실시예 3: 다양한 농도의 녹아웃 혈청 대체제를 함유하는 배지에서의 인간 성체 신경줄기세포의 배양

실시예 3-1: 녹아웃 혈청 대체제를 농도별로 처리한 배양배지에서의 인간 성체 신경줄기세포의 배양

녹아웃 혈청 대체제를 농도별 (1%, 10%, 20%)로 B27 supplement(Gibco), N2 supplement(Gibco)를 포함하는 Neurobasal-A(Gibco) 배양액 또는 DMEM:F12(Gibco)배양액에 현탁한 후, 실시예 1-1에서 획득한 성체 신경줄기세포(＃1와 ＃2)를 각각 배양하여 배양된 신경줄기세포를 수득하였다. 대조군은 0.5%의 FBS를 포함하는 배지(KoSR은 포함하지 않음)를 사용하였다.

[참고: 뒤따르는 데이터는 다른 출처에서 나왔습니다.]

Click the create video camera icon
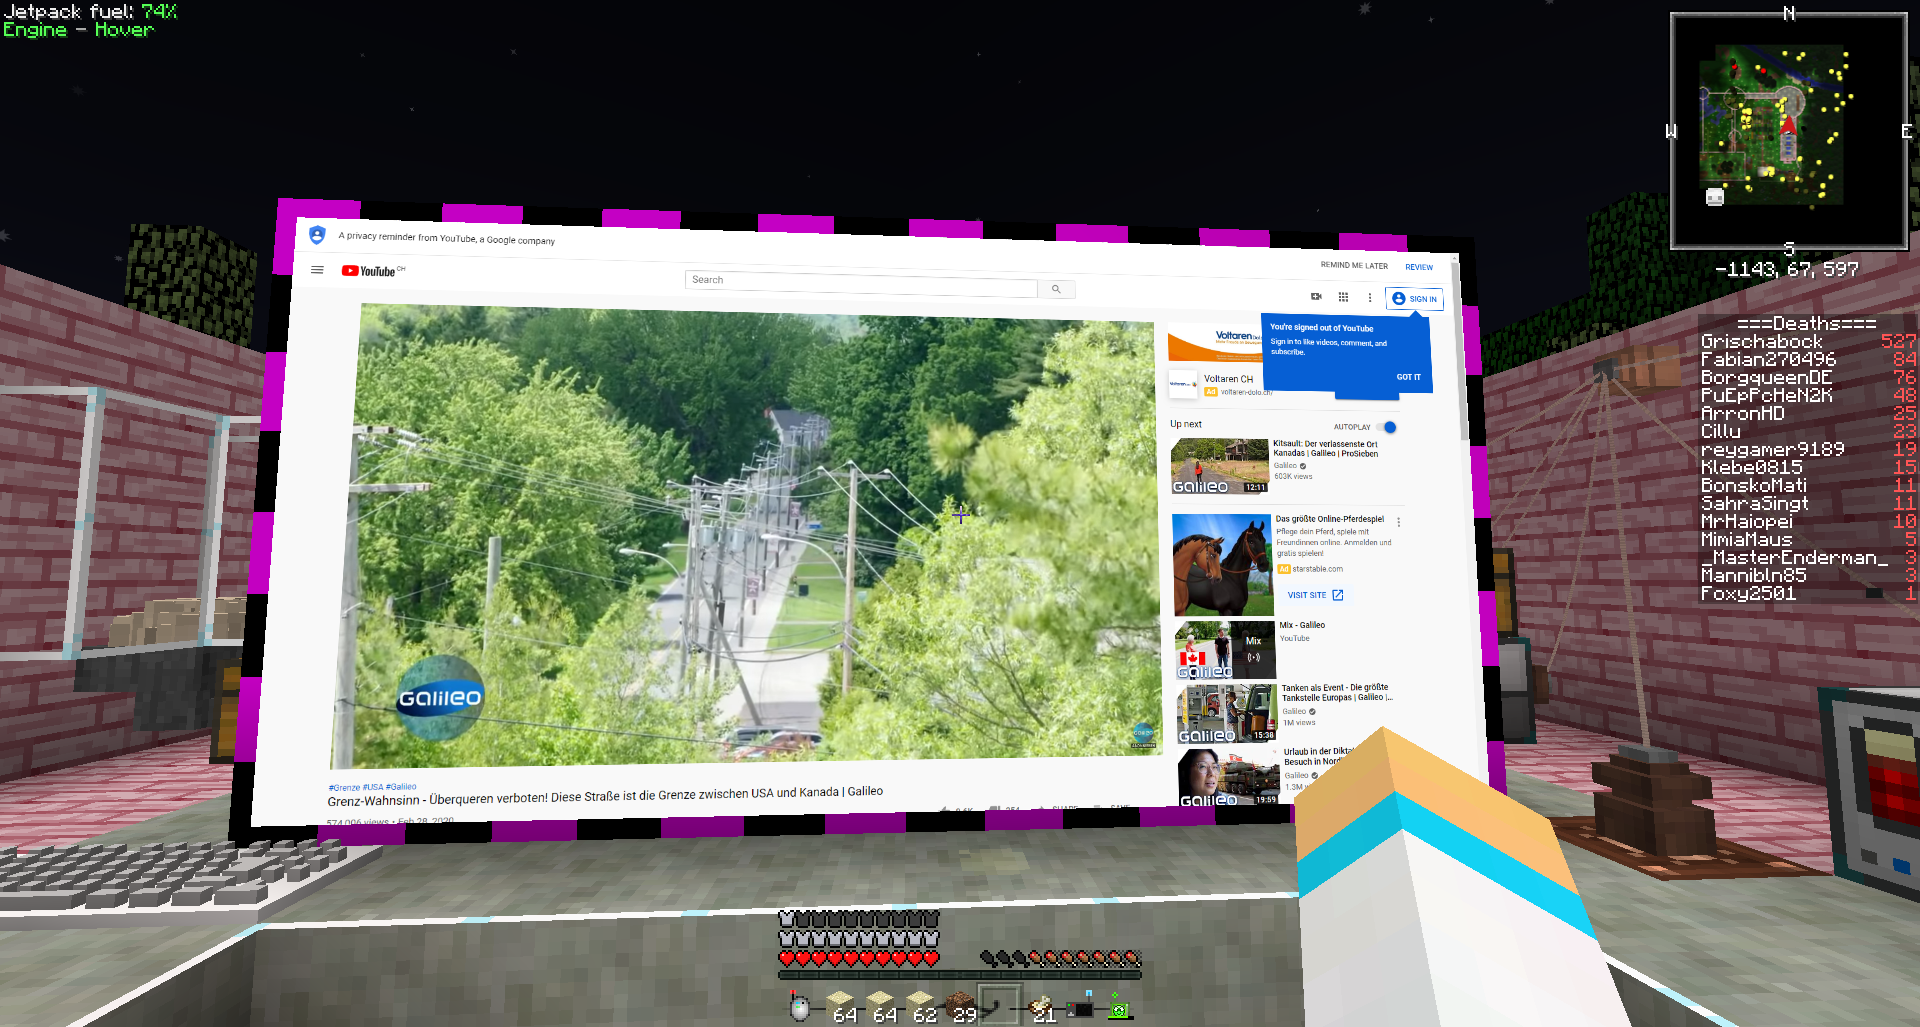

실시예 3-2: 녹아웃 혈청 대체제 함유 배양배지에서 배양된 인간 성체 신경줄기세포의 특성

< 면역염색화학법 >

녹아웃 혈청 대체제를 농도별로 함유하는 본 발명에 따른 배양배지에서 배양된 신경줄기세포 각각에 대하여 면역염색화학법을 수행하였다. 구체적으로, 실시예 3-1에서 수득한 신경줄기세포를 4% 파라포름알데히드 (Paraformaldehyde, PFA, Sigma) 또는 아세톤/메탄올 고정액을 사용하여 고정시킨 후, 0.05% Triton X-100(Sigma)을 포함하는 PBS로 15 분간 permiablization을 진행하고 5% normal horse serum/1% normal goat serum(Vector lab.)으로 상온에서 1 시간 동안 조직을 blocking하였다.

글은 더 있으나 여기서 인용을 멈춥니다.